METHODS: Data on all singleton pregnancies known to maternity services in Northern Ireland over the period 2010 to 2015 were extracted from the Northern Ireland Maternity System (NIMATS), including frequency data for number of pregnancies where the mother reported a history of mental disorder. Odds ratios were derived from logistic regression analyses to determine the associations between self-reported maternal mental disorder and preterm birth, low infant birth weight and APGAR scores.

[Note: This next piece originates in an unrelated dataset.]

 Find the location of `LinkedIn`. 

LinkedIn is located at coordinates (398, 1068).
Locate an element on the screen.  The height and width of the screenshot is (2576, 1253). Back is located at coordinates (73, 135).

RESULTS: In total, 140,569 singleton pregnancies were registered using NIMATS over this period. In 18.9% of these pregnancies, the mother reported a history of at least one mental disorder. After adjustment for potential confounding factors, significant associations were demonstrated between self-reported maternal mental disorder and preterm birth (odds ratio [OR] 1.31, 95% confidence interval [CI] 1.25-1.37), low infant birth weight (OR 1.29, 95% CI 1.21-1.38) and APGAR score < 7 at 1 min (OR 1.14, 95% CI 1.10-1.19) and 5 min (OR 1.23, 95% CI 1.12 to 1.34).
CONCLUSIONS: These findings emphasise the critical importance of routine enquiry regarding psychiatric history when women present to maternity services and the impact of maternal mental illnesses upon outcomes for their infants.